Immagino che ci sia un ma, vero?

Esatto, e qui lo dico da virologo: a forza di circolare, soprattutto nei paesi del Terzo mondo, non possiamo escludere che questo virus abbia smesso di fare danni e non sia invece in grado di generare un’ulteriore variante ancora più infettiva. Anche se con Omicron siamo già sulla soglia del massimo di contagiosità. Il Covid è un virus che fa sempre quello che vuole lui.

È per questa ragione che il ministro Speranza ha recentemente affermato che “la pandemia non è evaporata” e che bisogna tenere la guardia alta? Ma ha ancora senso, dal punto di vista virologico, mantenere lo stato di emergenza permanente?

Quella dello stato di emergenza è una scelta molto politica e proprio in questi giorni si sta discutendo se mantenerla o meno. Di sicuro la situazione epidemiologica oggi è molto diversa rispetto al passato.

Intanto, dopo regno Unito e Francia, anche Germania, Svizzera, Austria e Olanda revocano le restrizioni. E l’Italia?

Premesso che ogni situazione va contestualizzata – per esempio, l’Austria sta andando verso aperture molto ampie, ma ha introdotto l’obbligo vaccinale –, ritengo che un allentamento delle restrizioni debba avvenire in modo molto graduale, mantenendo la massima attenzione ai numeri e a dove il Covid sta andando. A dicembre i dati erano molto bassi, è arrivata Omicron e la pandemia è ripartita come un treno. Ci sono, insomma, le condizioni per un lento rilassamento delle misure emergenziali, perché il virus ci ha abituati a colpi di coda, anche molto violenti.

Non bastano le mascherine?

In futuro sicuramente sì, adesso aspetterei ancora a toglierle.

Ma non è proprio possibile riaprire tutto, anche in fretta, facendo un reset della pletora di obblighi e disposizioni?

La Gran Bretagna ha riaperto in modo brusco tre volte e tre volte ha dovuto richiudere. Bisogna seguire, anche a livello internazionale, un percorso a medio-lungo termine, che finora è mancato. Aprire e chiudere non va bene.

Su quali cardini deve poggiare questo percorso?

Innanzitutto, va tenuta altissima l’attenzione su una sorveglianza, oserei dire, feroce, così da poter precedere o prendere per tempo, precocemente, eventuali cambiamenti causati dal virus, siano essi una nuova variante o magari una riduzione d’efficacia dei vaccini. In secondo luogo, va mantenuta un’altissima attenzione politica ai dati scientifici. Infine, va monitorato il fatto che emergono in modo consistente, come confermano diversi studi, le patologie post-Covid. E non sto parlando solo del Long Covid, ma anche dell’aumento di infarti e patologie cardiovascolari in soggetti colpiti dal Sars-Cov-2.

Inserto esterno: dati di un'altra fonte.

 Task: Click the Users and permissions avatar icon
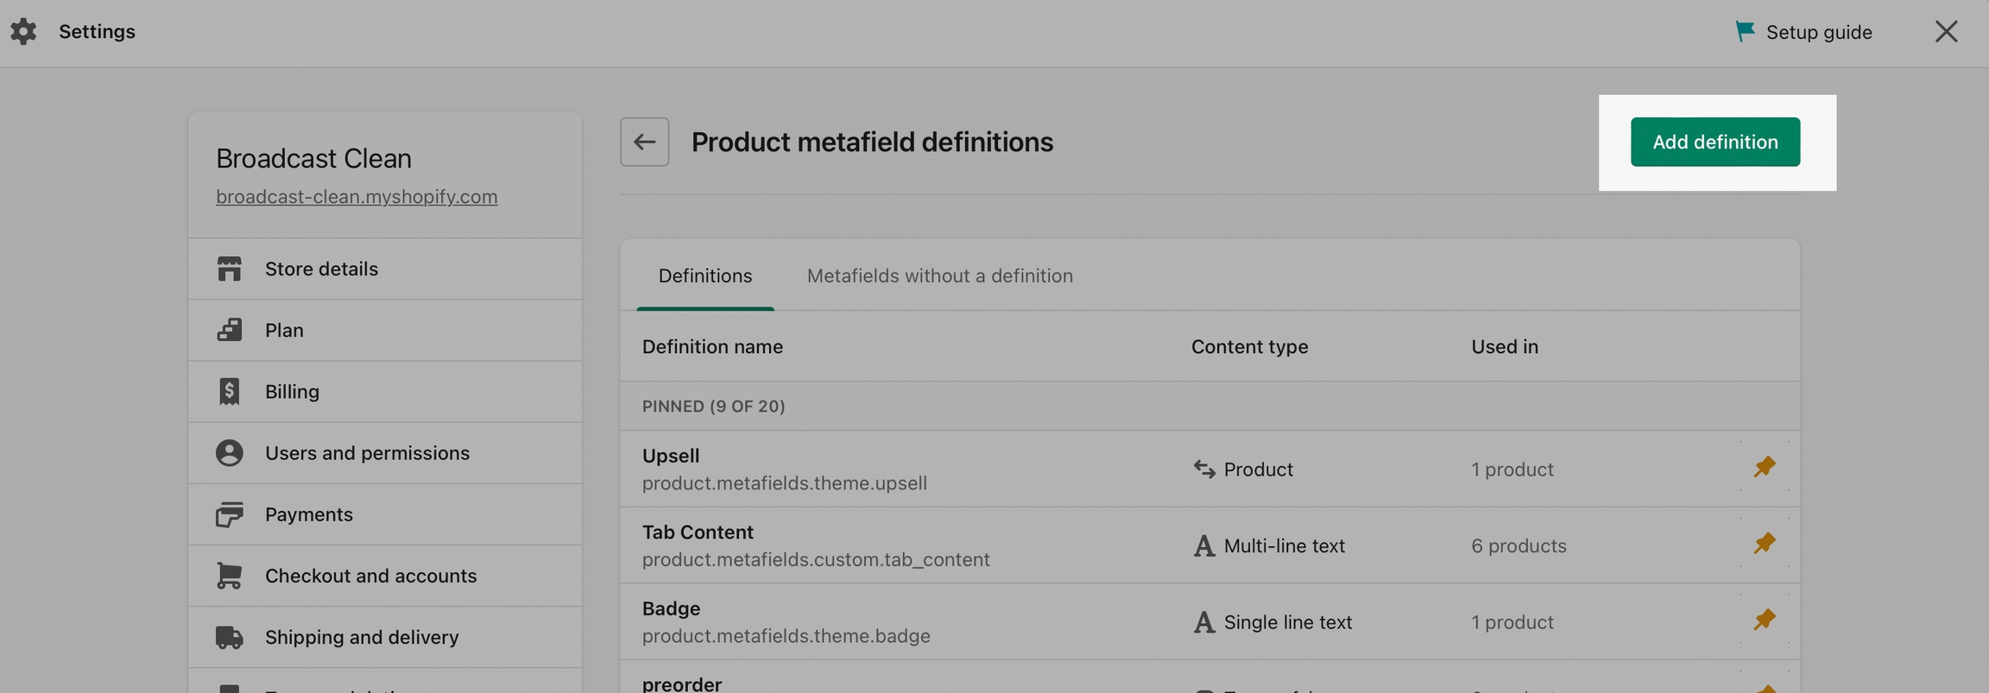pyautogui.click(x=229, y=453)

Giusto allora attivare nelle regioni i presidi anti-pandemici?

Direi proprio di sì, purché ci consentano di attuare una sorveglianza attiva, in grado di controllare, nel caso dovesse succedere, nuovi colpi di coda del virus. E le Regioni sono, costituzionalmente parlando, le deputate a gestire la sanità pubblica locale.

È possibile eliminare il green pass dopo il 31 marzo oppure green pass e vaccinazioni saranno le due basi della normalità?

La vaccinazione non va assolutamente interrotta, anzi va implementata, valutandone sempre l’efficacia nel tempo, che è un requisito imprescindibile.

E il green pass?

Il green pass è figlio delle vaccinazioni. Nel momento in cui avessimo, e ancora non l’abbiamo, un’evidenza chiara che con le vaccinazioni abbiamo risolto i problemi in maniera definitiva, è chiaro che il green pass decade da solo. È per natura uno strumento temporaneo, visto che serve a controllare la circolazione del virus, e la sua durata dipenderà dall’andamento dell’epidemia.